Yes!! Amen, brother!! :thumbsup:

I can't wait to get this book, and (as I have with "Mr. Scott's Guide to the _Enterprise_", the "ST:TNG Technical Manual", the "ST:TNG NCC-1701-D Blueprints", and the old "Spaceflight Chronology", all of which have been contradicted and found to be not-without-fault) will read it cover-to-cover multiple times! Shane Johnson has been trying for MANY YEARS to get Paramount and Pocket Books to let him do a greatly-expanded update to "Mr. Scott's Guide", and they've repeatedly turned him down. Be glad that Paramount allowed this to happen, at all!


----------



## StarshipClass (Aug 13, 2003)

Okay, John P! Your call-outs show something I'd give about a 75% rating on. Not a good sign!


----------



## John P (Sep 1, 1999)

Gemini1999 said:


> I like pie.... Can I have a slice of apple pie (no whipped cream) with my book?
> 
> I think that the book is a nice idea. As for accuracy....well, at least someone took the time and effort to craft together the book, take it to a publisher, get it made and share it with everyone else while making a bit of a profit as well. It's easy to be a critic, but I imagine that writing a book and getting it published is much harder.
> 
> Bryan


It's easy to be a critic, and considering how much research and how many online references are available, it's also easy to draw the Enterprise accurately and with as few errors as possible. 
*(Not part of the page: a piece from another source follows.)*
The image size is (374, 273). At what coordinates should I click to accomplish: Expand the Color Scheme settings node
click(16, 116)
If we fans can build the models accurately, if Polar Lights can produce accurate kits, if people goofing around with 3D programs at home can make the ol' girl accurate, then a professional publication employing professional illustrators should be able to as well. There's no excuse at this point.


----------



## RSN (Jul 29, 2008)

John P said:


> It's easy to be a critic, and considering how much research and how many online references are available, it's also easy to draw the Enterprise accurately and with as few errors as possible.
> 
> If we fans can build the models accurately, if Polar Lights can produce accurate kits, if people goofing around with 3D programs at home can make the ol' girl accurate, then a professional publication employing professional illustrators should be able to as well. There's no excuse at this point.
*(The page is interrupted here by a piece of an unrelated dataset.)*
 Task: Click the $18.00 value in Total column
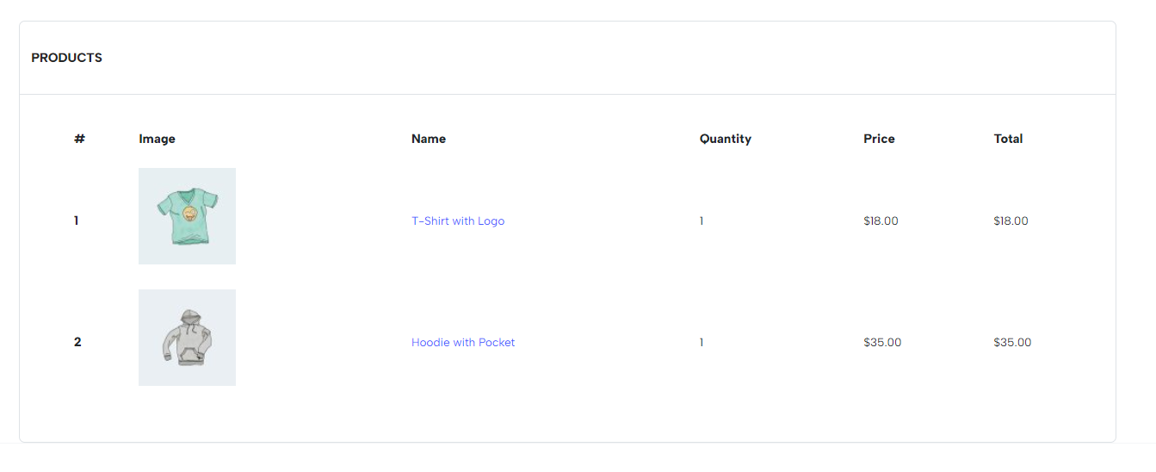(x=1011, y=221)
Then do the leg work, contact a publisher yourself, and get a book published! I admire ANYONE who can achieve a goal like that, even if it is not perfect, rather than ones who sit back and criticize the hard work of others!!


----------



## StarshipClass (Aug 13, 2003)

John P said:


> It's easy to be a critic, and considering how much research and how many online references are available, it's also easy to draw the Enterprise accurately and with as few errors as possible.
> 
> If we fans can build the models accurately, if Polar Lights can produce accurate kits, if people goofing around with 3D programs at home can make the ol' girl accurate, then a professional publication employing professional illustrators should be able to as well. There's no excuse at this point.


You speak words of iron!:thumbsup:


----------



## John P (Sep 1, 1999)

RSN said:


> Then do the leg work, contact a publisher yourself, and get a book published! I admire ANYONE who can achieve a goal like that, even if it is not perfect, rather than ones who sit back and criticize the hard work of others!!
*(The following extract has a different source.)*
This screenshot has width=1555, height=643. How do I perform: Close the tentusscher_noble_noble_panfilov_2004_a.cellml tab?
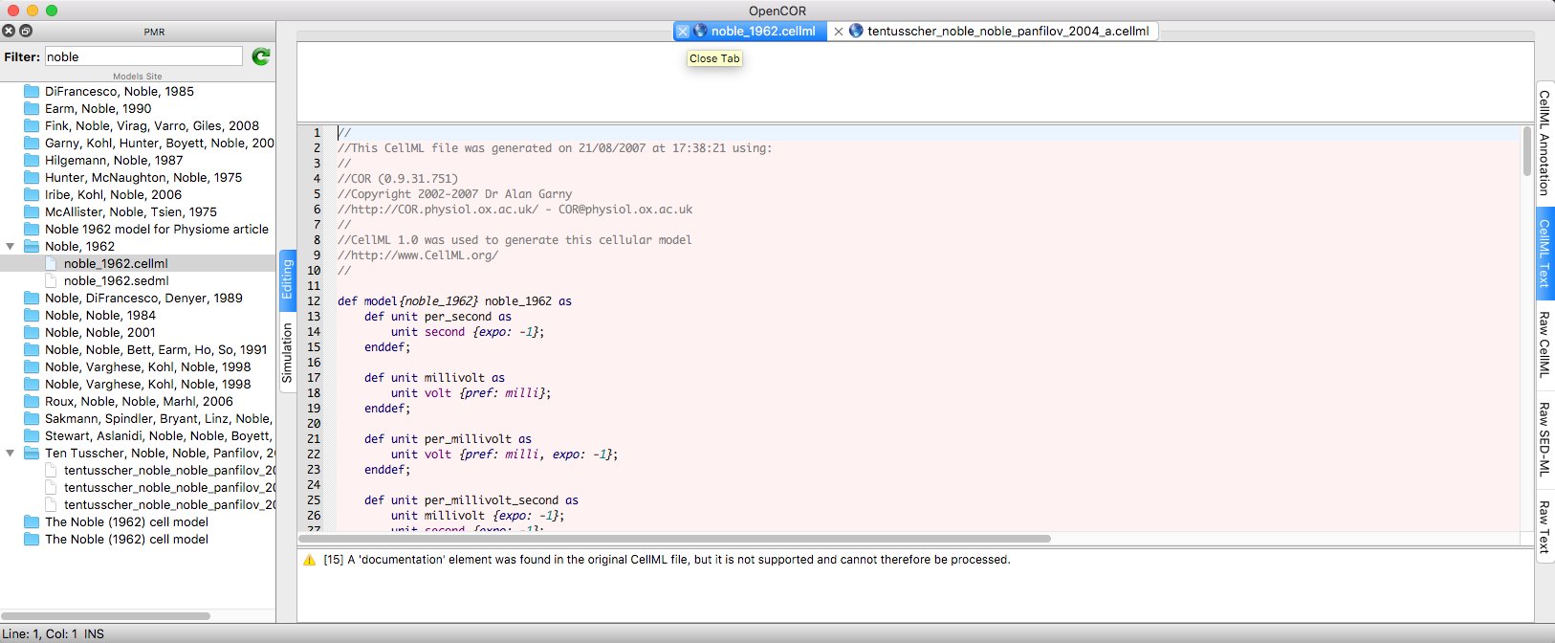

Did I kidnap your dog or something?

Have you never seen anyone criticize something on the internet before? This must be your first day online.

You're _really _going with the "can you do better" argument? :lol:

I'm not interested in creating a book like that, but I am interested in buying an _accurate _book.

Doing a drawing like that is indeed hard work. Researching it better before committing it to paper would have been the easy part.

One doesn't have to be a cook to know when something tastes bad.


----------



## RSN (Jul 29, 2008)

John P said:


> Did I kidnap your dog or something?
> 
> Have you never seen anyone criticize something on the internet before? This must be your first day online.
> 
> ...


"Take it easy Wang, it's only a parking lot!" John, it is just a book, one approved by Paramount. And from all my years of running conventions and dealing with Paramount, they don't give a rat’s you know what about the fans. People who worked on Trek and for Paramount told me point blank. If you want "accuracy" the best place is going to be the internet and fan work, until Paramount wakes up and sees where the money from their "cash cow" is coming from. By then Hell will have frozen over and it won't matter!! As I said, I plan on picking up the book because I am a graphic artist and always enjoy someone else's interpretation, as long as they stay faithful to the "spirit" of the source material.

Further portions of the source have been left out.